§ **To do**:
From the listing below, restate word for word the lines from the line containing "Where should I" down through the line containing "Given: Click the Pts column header". Exclude pictures.

§ **Records supplied**:
┏━━
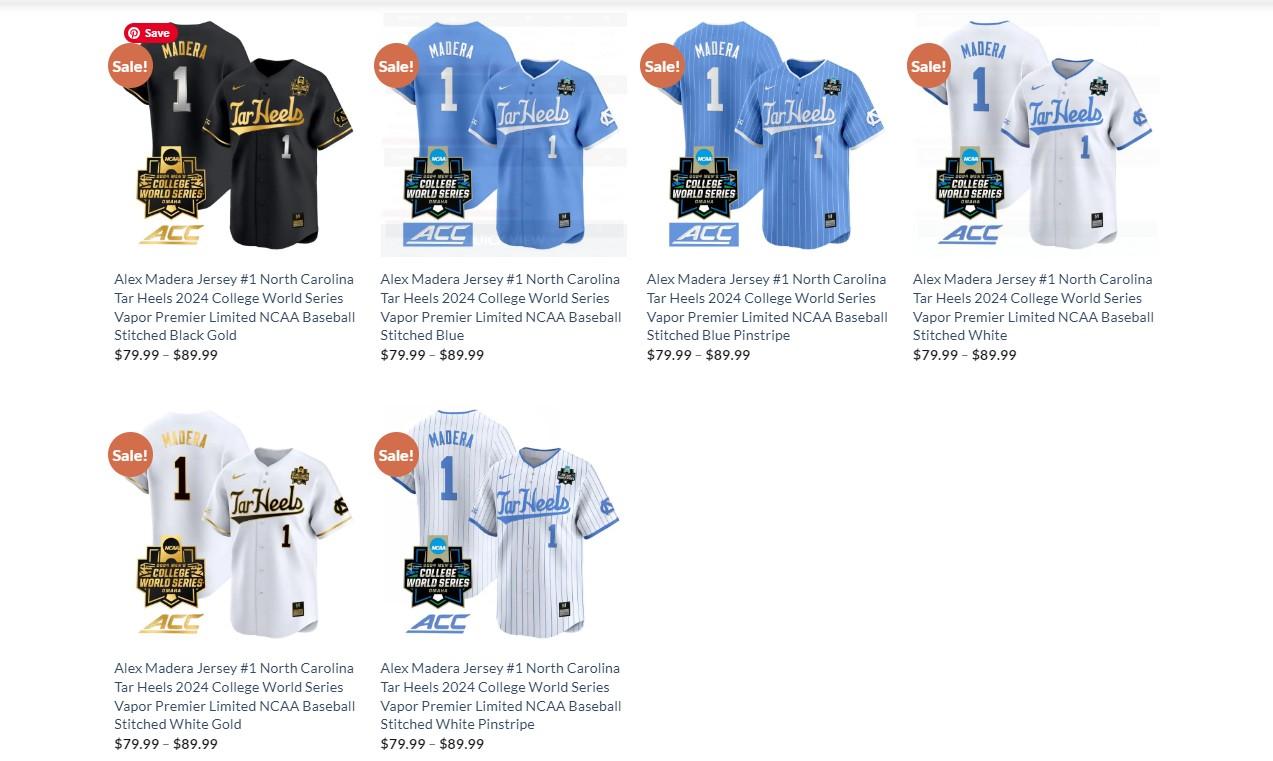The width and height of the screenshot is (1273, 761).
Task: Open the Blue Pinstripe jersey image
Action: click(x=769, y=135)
┗━━
┏━━
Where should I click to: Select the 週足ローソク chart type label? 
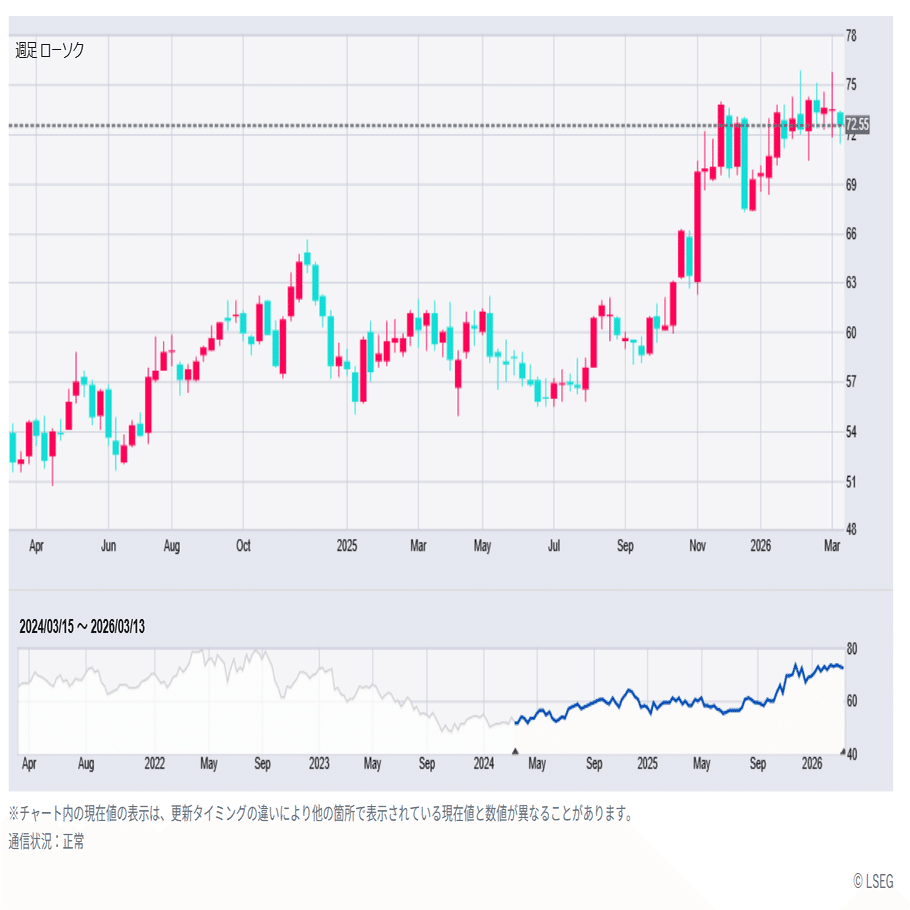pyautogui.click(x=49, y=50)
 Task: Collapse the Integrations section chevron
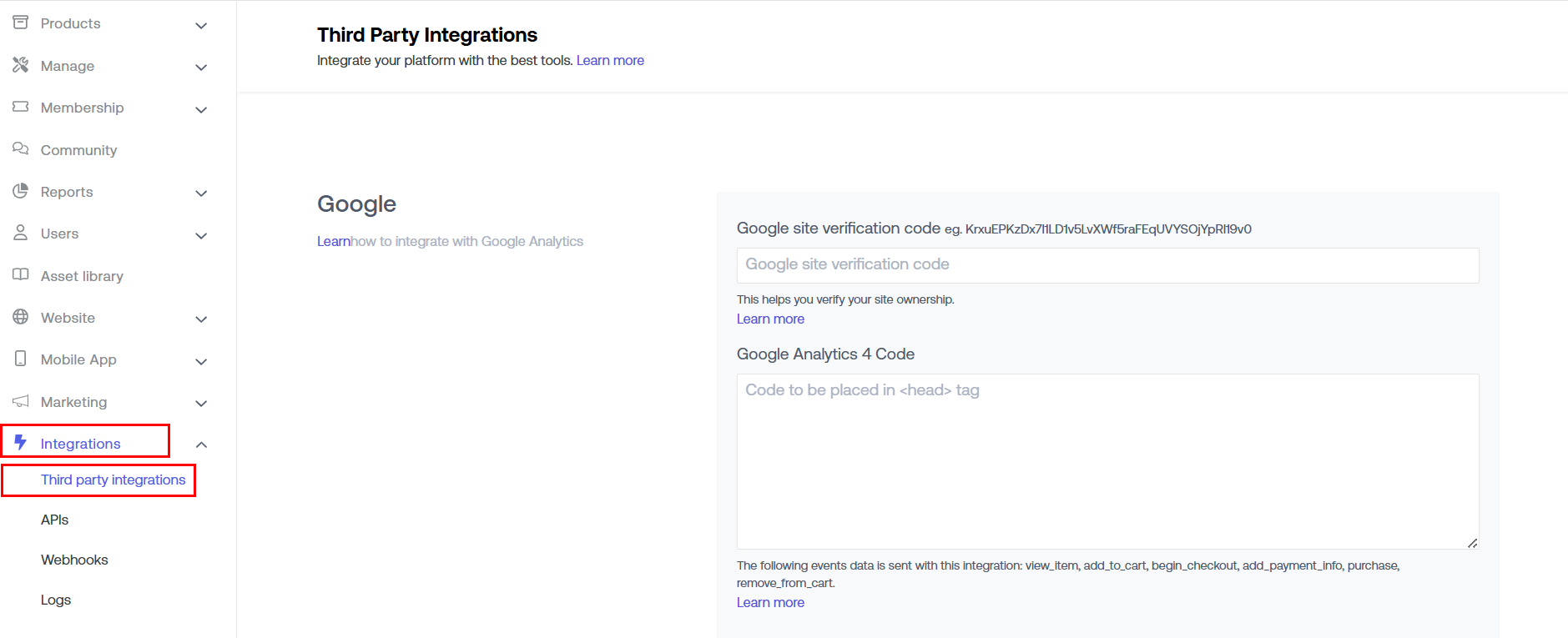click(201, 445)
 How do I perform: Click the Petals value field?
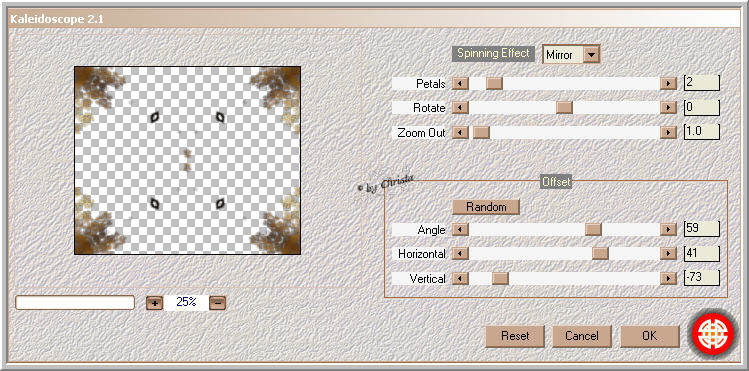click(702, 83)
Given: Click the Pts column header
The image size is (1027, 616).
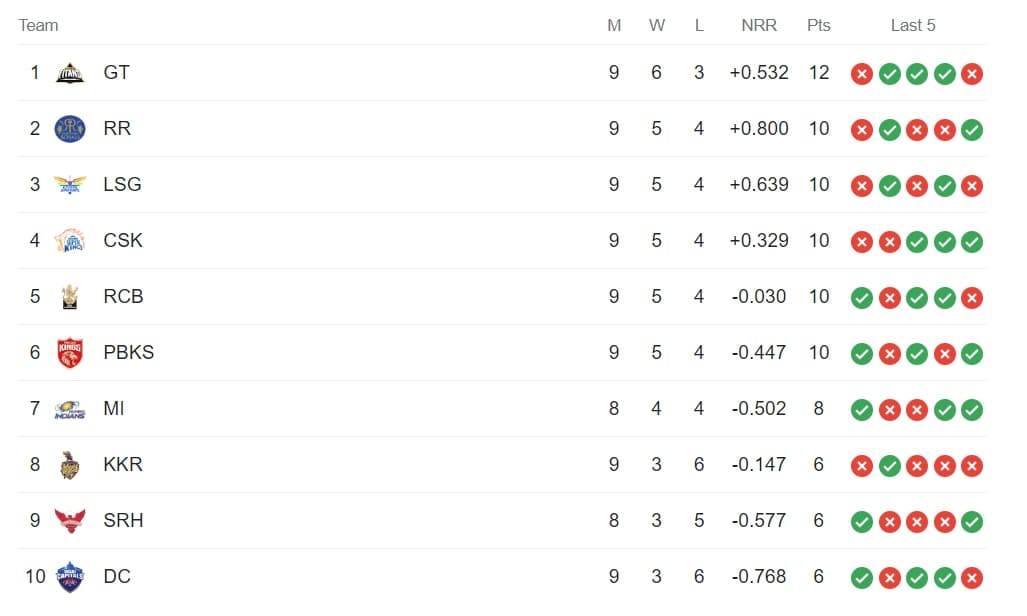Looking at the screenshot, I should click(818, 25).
┗━━
§ **Answer to this exercise**:
Where should I click to: Select the 週足ローソク chart type label? 
pyautogui.click(x=49, y=50)
 Task: Collapse the Integrations section chevron
click(201, 445)
 How do I perform: Click the Petals value field?
click(702, 83)
Given: Click the Pts column header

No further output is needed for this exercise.